I don't know what anyone can do about it without breaking US Constitutional freedoms or the SCOTUS narrowing the freedoms when applied to digital media (which I think would be a dangerous precedent.) It seems like the physical constraints of association used to have a pretty big hand in shaping 'radical' culture in the past.
estimator7292
9 hours ago
I am very explicitly not taking a stance either side, but: it's hard to argue that social media and the echo chambers it inevitably creates are extremely dangerous and make individuals much more susceptible to 'radicalization'. This is something we've been talking about and worrying over for years.
These echo chambers can easily motivate people into violence who otherwise wouldn't. The cheapness and ease of forming mass groups to organize such events is also a huge problem. If it weren't so easy to build a group online and you had to do it in person, how many fewer of these groups would form?
How good or bad it is kind of depends on your perspective. For the current government, activists planning protests and organizing to push for government reform or equality or whatever issue, this is an extremely bad and dangerous thing. For a plurality of citizens it's an extremely good and necessary thing. The same applies to hate groups planning mass shootings or whatever. They think it's just and necessary work and some parts of our government would be thrilled to encourage it.
Either way, the current authoritarian regime has a vested interest in shutting down this and other types of free expression and speech and association.
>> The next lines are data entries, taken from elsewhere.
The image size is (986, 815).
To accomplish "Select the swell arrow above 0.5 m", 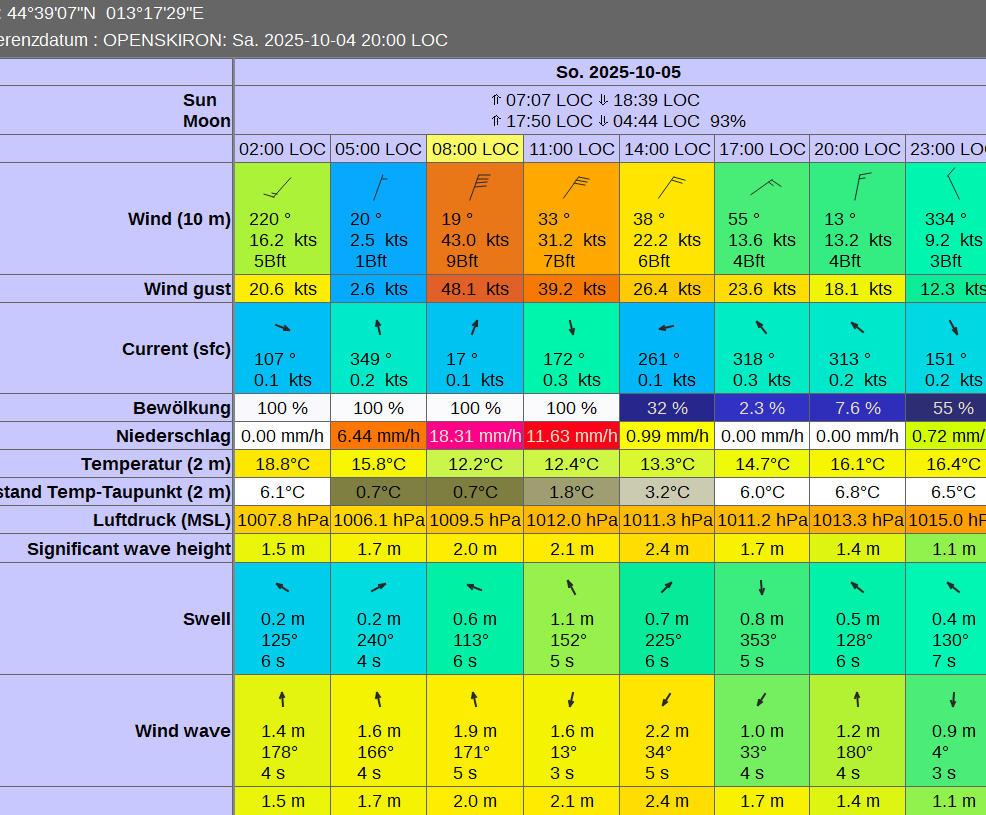I will pyautogui.click(x=857, y=587).
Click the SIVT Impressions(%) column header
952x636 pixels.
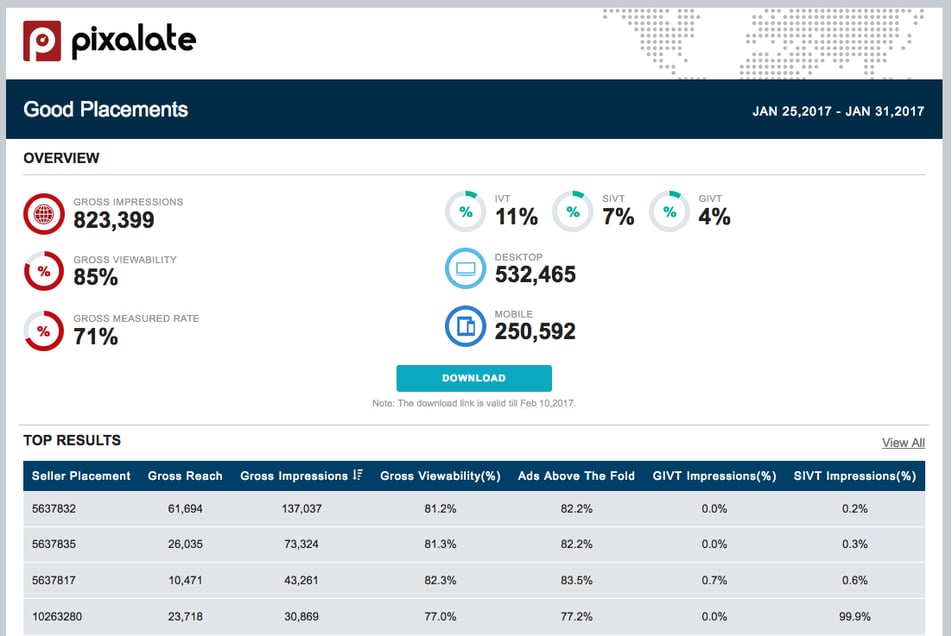[854, 476]
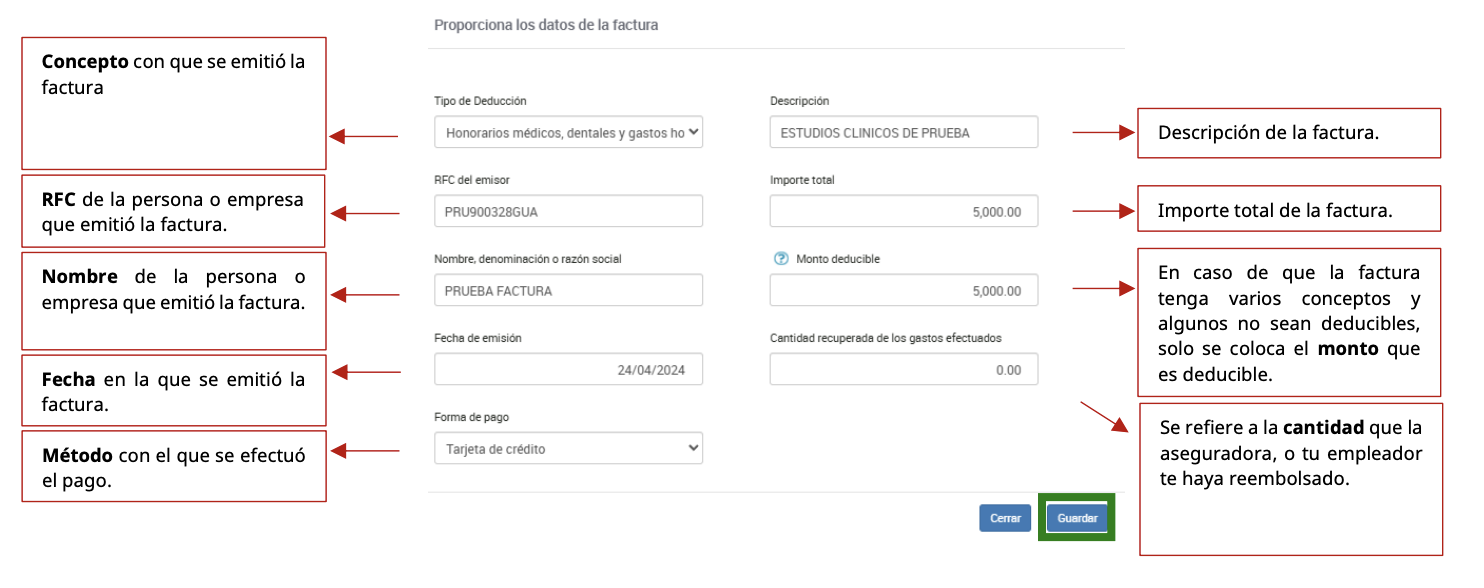Click the aseguradora reimbursement annotation box

tap(1290, 479)
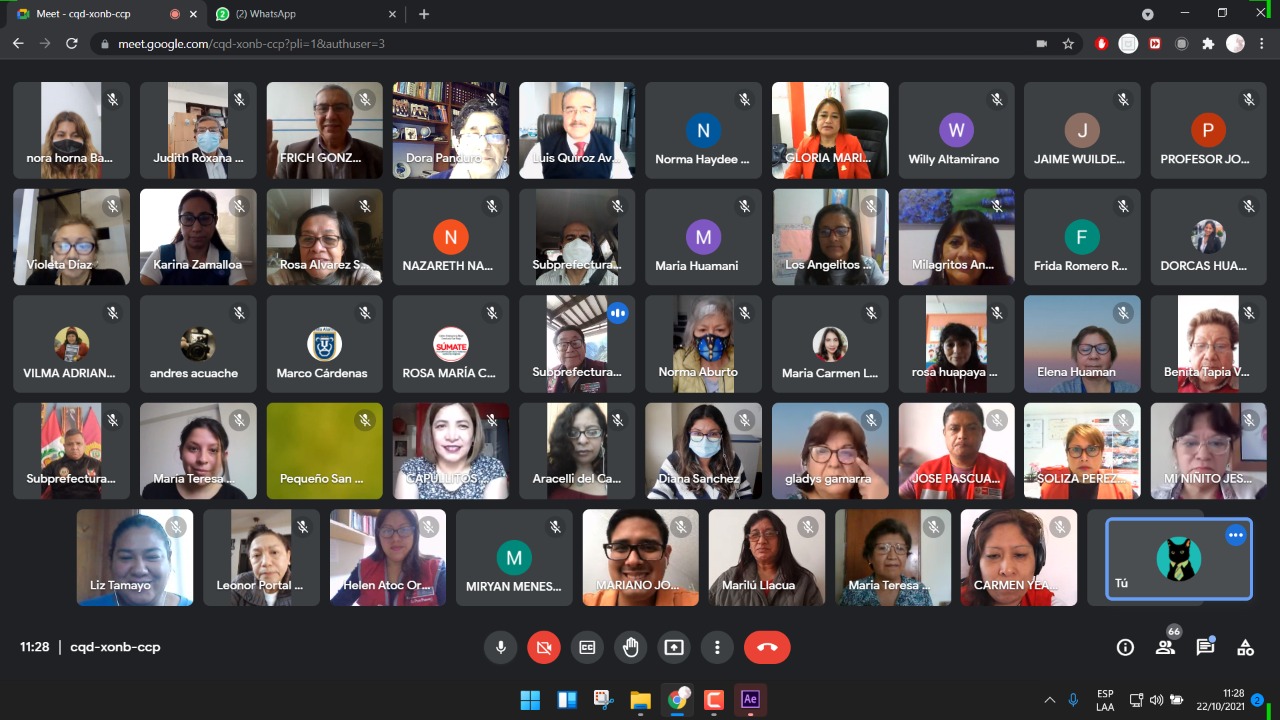The width and height of the screenshot is (1280, 720).
Task: Leave the call with red hang-up button
Action: point(767,647)
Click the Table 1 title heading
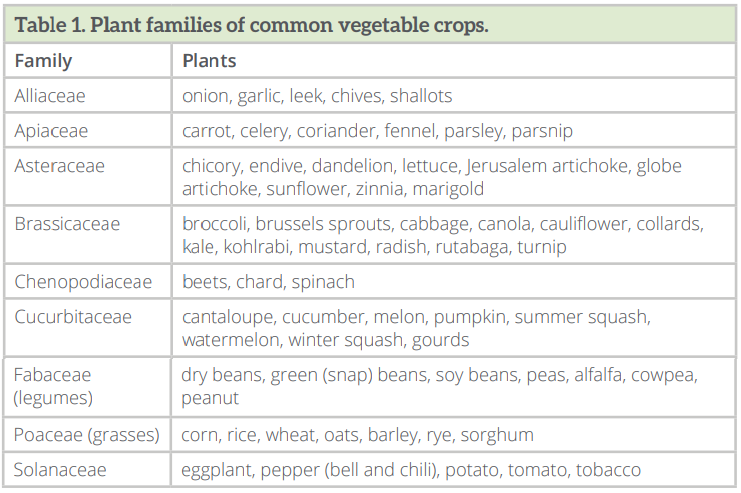The image size is (741, 493). point(251,24)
Whether that's good or bad remains to be seen. Turns out that human psychology and society are quite complicated and messy.
Nasrudith
10 minutes ago
That is frankly an entirely wrongheaded approach to speech, in seeing the reach of speech and ability as a problem. When the entire point of speech is to reach people and influence them. That is exactly what speech is supposed to do. It isn't a good thing to 'moderate' the reach of speech. It is supposed to allow organization of mass groups. Trying to divide it into good and bad speech makes even less sense than trying to define good and bad gravity.
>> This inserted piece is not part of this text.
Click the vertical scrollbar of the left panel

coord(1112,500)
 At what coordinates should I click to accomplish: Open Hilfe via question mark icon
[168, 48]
Control of speech is the One Ring, that governments are always tempted towards, always rationalizing it as the solution to all of their problems, and under no circumstances should be allowed to possess. Of course it is bad in an authoritarian regime! Messy and complicated does not override the overwhelming evidence, it does not in fact remain to be seen.
lm28469
9 hours ago
> I don't know what anyone can do about it without breaking US Constitutional freedoms
Well that's the thing, these apps can ban whoever they want they're not run by the government. The government cannot force them by law but I'm sure they can be very persuasive, especially given how many bootlickers execs there are
ChocolateGod
9 hours ago
If these apps have content that is inciting crime (e.g. on both Reddit and Twitch over the last couple weeks I have seen people promoting violence such as killing JK Rowling) then I think the government can force them to act.
lyu07282
4 hours ago
Its also great because all the regime has to do is to employ agent provocateurs on whatever speech-platforming network they want to shut down and people like you will happily go along with it.